This includes demanding detailed emissions data and climate 
risk management strategies even when that information is not 
material to the company's business or their inner workings. The 
SEC is not a climate regulator, nor has Congress authorized it 
to mandate environmental policy via the disclosure regime. In 
fact, Republicans have consistently voiced concerns with a 
multitude of existing disclosures imposed by the SEC, and 
emphasized the need for simplification rather than added 
complexity.
    Finally, many on the left have raised concerns that we are 
not keeping up with our European counterparts in addressing 
environmental and social issues. They argue we should mirror 
the European approach rather than protecting our interests from 
the extraterritorial reach of foreign regulators. We won't 
allow European bureaucrats to dictate these priorities because 
they have been unable to legislate them here in the United 
States on the wider economy and the wider populace. What this 
really comes down to is international competition. We will not 
be able to maintain our standing as the world's most-envied 
capital markets by taking misguided cues from other countries.
    The legislative proposals before us today aim to tackle 
these issues head on. It is time to get politics out of 
corporate boardrooms and discourage financial regulation from 
being weaponized to drive far-left environmental and social 
policy. By doing so, we can ensure that our markets remain 
competitive and enable American companies and workers to 
thrive.
    I yield back, and the Chair now recognizes the ranking 
member of the committee, the gentlewoman from California, Ms. 
Waters, for 4 minutes for an opening statement.
    Ms. Waters. Thank you very much, Mr. Chairman. Good 
morning.
    Today's hearing marks the beginning of a month-long 
Republican offensive to feed the daily outrage machine of Fox 
News and its extreme MAGA Republican allies. This House-wide 
effort is meant to divide Americans by ripping freedoms, 
rights, and opportunities away from women, people of color, and 
members of the LGBTQ community. That is the true meaning of the 
term, ``anti-woke,'' and that is what today's hearing is really 
about. But none of this should come as a surprise to those of 
us who follow the work of this committee.

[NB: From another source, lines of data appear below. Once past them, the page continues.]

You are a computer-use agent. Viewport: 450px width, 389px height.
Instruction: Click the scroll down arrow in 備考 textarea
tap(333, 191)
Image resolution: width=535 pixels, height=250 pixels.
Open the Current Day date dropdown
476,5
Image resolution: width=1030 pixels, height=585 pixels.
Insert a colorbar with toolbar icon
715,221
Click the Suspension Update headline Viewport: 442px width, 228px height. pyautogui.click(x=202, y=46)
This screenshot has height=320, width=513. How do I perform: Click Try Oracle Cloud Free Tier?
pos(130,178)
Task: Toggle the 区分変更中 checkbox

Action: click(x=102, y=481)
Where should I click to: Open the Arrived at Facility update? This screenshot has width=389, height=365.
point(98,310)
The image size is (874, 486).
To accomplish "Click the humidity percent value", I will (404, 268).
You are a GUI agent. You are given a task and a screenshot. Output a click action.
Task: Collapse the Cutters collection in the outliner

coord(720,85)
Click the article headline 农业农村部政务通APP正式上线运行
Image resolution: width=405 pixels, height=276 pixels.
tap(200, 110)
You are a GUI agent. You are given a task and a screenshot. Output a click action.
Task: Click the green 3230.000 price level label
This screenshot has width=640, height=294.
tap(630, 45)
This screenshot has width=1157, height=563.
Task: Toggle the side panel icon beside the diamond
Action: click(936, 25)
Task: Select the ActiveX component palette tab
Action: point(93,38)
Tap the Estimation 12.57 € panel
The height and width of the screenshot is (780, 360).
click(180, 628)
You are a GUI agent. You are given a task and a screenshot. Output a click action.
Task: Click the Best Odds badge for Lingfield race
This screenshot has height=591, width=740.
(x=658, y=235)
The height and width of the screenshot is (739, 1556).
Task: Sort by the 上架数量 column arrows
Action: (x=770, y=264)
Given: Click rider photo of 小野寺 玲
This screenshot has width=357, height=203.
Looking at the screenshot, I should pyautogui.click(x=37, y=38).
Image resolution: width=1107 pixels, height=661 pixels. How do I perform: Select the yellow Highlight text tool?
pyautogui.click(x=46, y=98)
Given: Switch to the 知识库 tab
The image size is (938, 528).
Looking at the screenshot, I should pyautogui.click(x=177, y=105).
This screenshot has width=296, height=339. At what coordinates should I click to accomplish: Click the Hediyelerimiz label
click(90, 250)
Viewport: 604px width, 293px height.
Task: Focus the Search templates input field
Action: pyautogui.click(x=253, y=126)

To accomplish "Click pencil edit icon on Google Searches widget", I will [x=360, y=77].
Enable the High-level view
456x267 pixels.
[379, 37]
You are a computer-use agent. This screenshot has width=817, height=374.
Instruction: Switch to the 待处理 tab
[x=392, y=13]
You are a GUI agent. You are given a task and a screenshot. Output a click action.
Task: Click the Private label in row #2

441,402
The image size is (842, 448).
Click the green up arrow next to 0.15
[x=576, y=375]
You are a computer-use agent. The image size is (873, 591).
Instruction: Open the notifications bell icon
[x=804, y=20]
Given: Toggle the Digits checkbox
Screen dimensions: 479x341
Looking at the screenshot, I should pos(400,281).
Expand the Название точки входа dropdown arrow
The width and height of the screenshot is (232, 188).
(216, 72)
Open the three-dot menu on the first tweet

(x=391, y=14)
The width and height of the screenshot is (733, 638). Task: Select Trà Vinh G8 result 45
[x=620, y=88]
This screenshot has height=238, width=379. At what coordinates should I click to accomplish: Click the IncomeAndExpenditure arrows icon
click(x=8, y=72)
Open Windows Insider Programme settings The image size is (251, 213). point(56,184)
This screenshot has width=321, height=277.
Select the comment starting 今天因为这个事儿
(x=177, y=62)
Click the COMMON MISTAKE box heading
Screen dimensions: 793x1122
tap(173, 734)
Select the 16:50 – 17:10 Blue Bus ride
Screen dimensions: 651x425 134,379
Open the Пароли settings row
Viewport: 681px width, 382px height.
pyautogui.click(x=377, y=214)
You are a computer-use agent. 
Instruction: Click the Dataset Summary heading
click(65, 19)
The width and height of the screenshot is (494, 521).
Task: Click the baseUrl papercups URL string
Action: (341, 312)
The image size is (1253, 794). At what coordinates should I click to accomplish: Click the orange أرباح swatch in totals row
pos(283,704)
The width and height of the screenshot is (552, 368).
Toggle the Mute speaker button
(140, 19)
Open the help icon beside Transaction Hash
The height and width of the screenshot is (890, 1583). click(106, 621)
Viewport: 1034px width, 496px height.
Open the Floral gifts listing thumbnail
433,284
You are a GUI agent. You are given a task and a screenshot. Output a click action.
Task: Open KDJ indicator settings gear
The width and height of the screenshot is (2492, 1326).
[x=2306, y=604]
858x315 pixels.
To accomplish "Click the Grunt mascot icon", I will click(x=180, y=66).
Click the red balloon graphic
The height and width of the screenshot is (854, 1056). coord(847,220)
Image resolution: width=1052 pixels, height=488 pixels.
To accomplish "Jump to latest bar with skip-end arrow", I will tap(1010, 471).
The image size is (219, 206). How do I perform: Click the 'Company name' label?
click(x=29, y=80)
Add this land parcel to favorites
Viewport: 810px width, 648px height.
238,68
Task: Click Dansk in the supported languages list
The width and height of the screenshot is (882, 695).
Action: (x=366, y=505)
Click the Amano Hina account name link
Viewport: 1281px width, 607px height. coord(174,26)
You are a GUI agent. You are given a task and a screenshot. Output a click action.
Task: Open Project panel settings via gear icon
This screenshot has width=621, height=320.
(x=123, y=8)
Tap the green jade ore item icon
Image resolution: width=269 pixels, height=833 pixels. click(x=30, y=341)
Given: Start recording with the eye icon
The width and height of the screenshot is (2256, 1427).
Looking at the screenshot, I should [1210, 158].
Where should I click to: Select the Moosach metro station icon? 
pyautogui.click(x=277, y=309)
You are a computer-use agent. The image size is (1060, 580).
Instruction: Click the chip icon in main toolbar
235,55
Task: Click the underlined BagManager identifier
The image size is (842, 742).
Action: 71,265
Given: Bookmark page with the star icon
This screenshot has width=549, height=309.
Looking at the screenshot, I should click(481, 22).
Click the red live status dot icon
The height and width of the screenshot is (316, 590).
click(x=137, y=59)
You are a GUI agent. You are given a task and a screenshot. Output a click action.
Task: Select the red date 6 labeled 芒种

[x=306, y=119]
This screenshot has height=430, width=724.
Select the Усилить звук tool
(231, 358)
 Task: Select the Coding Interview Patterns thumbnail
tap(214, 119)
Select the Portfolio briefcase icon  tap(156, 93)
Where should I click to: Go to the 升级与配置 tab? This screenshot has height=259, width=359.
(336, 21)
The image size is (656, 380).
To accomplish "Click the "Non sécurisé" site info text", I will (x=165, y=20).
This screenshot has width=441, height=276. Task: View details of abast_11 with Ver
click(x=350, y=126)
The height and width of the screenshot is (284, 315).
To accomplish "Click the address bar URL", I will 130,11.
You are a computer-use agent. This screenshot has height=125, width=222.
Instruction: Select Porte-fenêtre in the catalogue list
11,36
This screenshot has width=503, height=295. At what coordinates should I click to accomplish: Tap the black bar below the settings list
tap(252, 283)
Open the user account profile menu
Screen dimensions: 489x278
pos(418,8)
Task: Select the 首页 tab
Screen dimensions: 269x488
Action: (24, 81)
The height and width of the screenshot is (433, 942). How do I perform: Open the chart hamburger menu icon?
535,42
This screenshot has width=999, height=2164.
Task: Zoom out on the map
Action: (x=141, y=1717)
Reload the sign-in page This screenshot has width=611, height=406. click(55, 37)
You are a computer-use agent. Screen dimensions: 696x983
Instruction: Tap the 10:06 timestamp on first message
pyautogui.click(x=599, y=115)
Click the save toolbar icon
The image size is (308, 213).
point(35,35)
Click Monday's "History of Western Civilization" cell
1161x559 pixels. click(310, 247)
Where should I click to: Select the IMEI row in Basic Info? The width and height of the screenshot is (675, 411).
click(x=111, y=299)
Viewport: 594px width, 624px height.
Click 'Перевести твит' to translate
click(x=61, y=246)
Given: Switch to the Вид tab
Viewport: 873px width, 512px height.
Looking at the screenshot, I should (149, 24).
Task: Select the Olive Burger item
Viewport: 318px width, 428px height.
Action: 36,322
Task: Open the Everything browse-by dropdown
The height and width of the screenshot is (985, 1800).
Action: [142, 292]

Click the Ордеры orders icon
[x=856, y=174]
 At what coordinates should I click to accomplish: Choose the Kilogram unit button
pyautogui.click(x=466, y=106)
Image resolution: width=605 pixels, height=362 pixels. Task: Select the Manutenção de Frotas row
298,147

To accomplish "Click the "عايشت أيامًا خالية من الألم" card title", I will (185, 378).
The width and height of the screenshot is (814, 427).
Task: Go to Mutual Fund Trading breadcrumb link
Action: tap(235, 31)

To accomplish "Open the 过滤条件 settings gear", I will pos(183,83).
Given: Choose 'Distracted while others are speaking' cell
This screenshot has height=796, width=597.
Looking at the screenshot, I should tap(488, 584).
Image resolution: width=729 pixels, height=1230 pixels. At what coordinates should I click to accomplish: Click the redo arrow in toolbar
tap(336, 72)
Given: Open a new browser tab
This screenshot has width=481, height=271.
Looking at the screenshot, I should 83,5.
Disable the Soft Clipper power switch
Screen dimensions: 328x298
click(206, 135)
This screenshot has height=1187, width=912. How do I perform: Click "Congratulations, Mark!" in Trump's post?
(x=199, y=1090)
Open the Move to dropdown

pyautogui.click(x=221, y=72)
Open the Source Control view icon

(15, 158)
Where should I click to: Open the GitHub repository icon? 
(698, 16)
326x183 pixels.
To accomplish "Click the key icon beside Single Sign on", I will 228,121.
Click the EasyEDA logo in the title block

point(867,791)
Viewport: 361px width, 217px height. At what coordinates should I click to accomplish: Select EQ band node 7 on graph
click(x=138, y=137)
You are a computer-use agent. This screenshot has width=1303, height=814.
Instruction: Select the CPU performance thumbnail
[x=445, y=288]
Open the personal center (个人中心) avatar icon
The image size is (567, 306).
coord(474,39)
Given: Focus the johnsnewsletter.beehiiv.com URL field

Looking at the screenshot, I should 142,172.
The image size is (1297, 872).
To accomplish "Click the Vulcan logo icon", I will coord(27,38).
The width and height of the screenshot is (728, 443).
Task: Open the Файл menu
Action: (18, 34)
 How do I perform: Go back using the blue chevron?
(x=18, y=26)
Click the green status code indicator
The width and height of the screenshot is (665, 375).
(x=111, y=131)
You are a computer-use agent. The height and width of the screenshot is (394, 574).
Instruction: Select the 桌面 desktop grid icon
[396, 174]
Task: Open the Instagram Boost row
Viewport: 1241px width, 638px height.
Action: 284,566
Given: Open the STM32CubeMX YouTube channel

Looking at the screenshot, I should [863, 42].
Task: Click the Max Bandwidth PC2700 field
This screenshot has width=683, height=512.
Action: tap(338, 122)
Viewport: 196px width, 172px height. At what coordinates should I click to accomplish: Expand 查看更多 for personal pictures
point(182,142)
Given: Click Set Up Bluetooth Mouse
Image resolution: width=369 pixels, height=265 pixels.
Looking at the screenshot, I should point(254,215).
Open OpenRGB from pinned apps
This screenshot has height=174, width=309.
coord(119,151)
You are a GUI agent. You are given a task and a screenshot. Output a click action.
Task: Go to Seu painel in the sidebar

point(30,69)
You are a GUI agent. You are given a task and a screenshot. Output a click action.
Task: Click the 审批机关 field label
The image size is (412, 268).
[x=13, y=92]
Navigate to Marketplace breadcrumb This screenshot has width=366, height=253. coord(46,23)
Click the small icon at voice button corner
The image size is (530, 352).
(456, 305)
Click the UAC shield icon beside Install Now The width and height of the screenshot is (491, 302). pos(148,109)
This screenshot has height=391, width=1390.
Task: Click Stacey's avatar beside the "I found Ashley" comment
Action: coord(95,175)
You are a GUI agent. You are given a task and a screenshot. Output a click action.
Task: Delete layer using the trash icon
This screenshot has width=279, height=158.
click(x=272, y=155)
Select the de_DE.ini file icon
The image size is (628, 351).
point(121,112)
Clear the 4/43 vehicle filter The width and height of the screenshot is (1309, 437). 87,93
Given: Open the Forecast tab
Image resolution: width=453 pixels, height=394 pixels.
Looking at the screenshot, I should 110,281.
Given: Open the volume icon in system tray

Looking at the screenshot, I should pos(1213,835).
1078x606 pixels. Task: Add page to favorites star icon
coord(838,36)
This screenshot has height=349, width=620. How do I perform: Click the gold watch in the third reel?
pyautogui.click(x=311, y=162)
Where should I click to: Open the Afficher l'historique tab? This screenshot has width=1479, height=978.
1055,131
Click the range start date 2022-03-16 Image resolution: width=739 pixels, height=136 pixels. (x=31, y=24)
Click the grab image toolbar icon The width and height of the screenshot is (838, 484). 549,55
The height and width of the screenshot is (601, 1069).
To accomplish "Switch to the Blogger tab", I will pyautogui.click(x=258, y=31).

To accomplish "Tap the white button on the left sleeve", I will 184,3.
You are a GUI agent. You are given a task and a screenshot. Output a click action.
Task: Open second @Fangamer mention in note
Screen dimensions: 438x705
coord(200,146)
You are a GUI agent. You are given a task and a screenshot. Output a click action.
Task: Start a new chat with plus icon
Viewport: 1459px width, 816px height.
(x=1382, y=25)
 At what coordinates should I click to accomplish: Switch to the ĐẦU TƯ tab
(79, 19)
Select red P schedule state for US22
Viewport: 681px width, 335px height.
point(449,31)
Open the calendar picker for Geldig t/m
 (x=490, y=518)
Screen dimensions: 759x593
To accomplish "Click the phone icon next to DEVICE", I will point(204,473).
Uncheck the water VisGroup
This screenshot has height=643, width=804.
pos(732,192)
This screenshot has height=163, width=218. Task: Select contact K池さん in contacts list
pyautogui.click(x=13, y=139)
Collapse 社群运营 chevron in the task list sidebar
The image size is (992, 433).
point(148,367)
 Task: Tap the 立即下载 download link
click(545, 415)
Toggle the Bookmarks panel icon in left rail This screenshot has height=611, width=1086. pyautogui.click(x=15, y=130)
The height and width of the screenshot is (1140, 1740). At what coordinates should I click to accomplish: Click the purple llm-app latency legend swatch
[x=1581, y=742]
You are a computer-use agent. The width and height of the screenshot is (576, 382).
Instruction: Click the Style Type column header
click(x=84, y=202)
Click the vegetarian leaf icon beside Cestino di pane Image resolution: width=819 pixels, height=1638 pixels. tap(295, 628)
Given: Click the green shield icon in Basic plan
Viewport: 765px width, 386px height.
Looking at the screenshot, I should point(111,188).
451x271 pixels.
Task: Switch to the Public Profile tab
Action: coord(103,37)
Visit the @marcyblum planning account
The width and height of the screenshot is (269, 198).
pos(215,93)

    In January, after assuming the Majority, Republicans gutted 
Congress' first-ever Diversity and Inclusion Subcommittee, a 
subcommittee I established in 2019. Since then, and despite 
promises made by the Chair, Republicans have done absolutely 
nothing to examine racial or gender inequality in financial 
services.
    In February, the committee debated its first bill of the 
new Congress. Was it a bill to address inflation? No. Was it a 
bill to address housing affordability? Wrong again. No, that 
bill wasn't even a bill; it was a meaningless resolution 
condemning the non-existent threat of socialism in America.
    We have also had three of the largest bank failures in our 
nation's history. In response, Republicans rushed to the House 
Floor to do nothing. Instead of using Floor time to deal with 
the real crisis facing the American people, Republicans stopped 
the culture wars by using Fox News misinformation about a 
Federal Housing Finance Agency (FHFA) decision that was 
designed to increase homeownership for the middle-class, 
replacing it instead with a new, $5 billion tax on future 
homebuyers. This is why I called it the, ``MAGA Housing Scam 
Act.''
    Today is the first of six hearings this month where 
Republicans will partner with a network of dark money, climate 
deniers, and conspiracy theorists to wage their latest culture 
war against responsible investing, and divert attention away 
from what really matters in people's lives. The Republican 
effort to dismantle ESG is integral to their agenda to gut 
diversity and inclusion across-the-board. Let's not forget that 
after the failure of Silicon Valley Bank (SVB), before even 
bothering to address concerns from depositors, some Republicans 
suggested SVB failed because it had one Black board director. 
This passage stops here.